Still looking away, Spider made a negative motion with his hand. He drew a handkerchief from the inside pocket of his coat and wiped his eyes. “Don’t go.” He blew his nose and turned to face the younger man. “I don’t know where that came from. I haven’t cried a tear since Mama died.”

Jade sat with his hands on his knees. He opened his mouth as if to say something but closed it again and folded his arms tightly across his chest.

Spider cleared his throat. “Actually, the old woman who lived with us this last year wasn’t my mama.” He smiled at the confused look on Jade’s face. “My mother had Alzheimer’s. We’ve been saying we’d rejoice when she was finally released from that prison, but here I am crying. In front of company, no less.”

Jade pursed his lips and looked down at his feet.

Spider uncrossed his legs and leaned forward. “So, what’s on Brick Tremain’s mind? Why’d your daddy make you drive the three hours from Las Vegas to Lincoln County to see me, aside from the fact that he couldn’t talk to me on the phone?”

“He needs you to do some investigating for him, but he says it’ll take longer than a weekend. He wants to know if the sheriff’s office can spare you for a week or so.”

“Shoot, the sheriff would probably kiss your daddy on both cheeks if he employed me for a week or more. That would mean he wouldn’t have to take any furlough days himself. It’s really chafing him that he’s being treated the same as his deputy.” Spider put his handkerchief back in the inner pocket. “What exactly does the boss want me to do?”

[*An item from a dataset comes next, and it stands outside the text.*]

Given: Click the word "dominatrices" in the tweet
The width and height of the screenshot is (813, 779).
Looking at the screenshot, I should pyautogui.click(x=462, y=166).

The screen door banged, and Jade waited to answer while Laurie approached with a tray holding three tumblers of ice water. He murmured thanks and set the glass on a table beside his chair. After she served her husband and sat with her own cool drink, he spoke. “Dad’s on the board of directors of a small museum in Arizona. Anasazi artifacts and stuff like that.”

Spider took a sip. “The Anasazi were early Pueblo Indians, right? That’s about all I know about them.”

Jade smiled. “Well, that’s more than I know.”

“Where is this museum?” Laurie asked.

“It’s in a little town called Fredonia, right on the Utah-Arizona border.”

Laurie’s smile was huge. “You’re kidding! I have cousins in Fredonia.”

“Dad says the museum director lives in Kanab, Utah. I guess it’s near Fredonia.”

Laurie nodded. “Seven miles north. I have cousins in Kanab, too.”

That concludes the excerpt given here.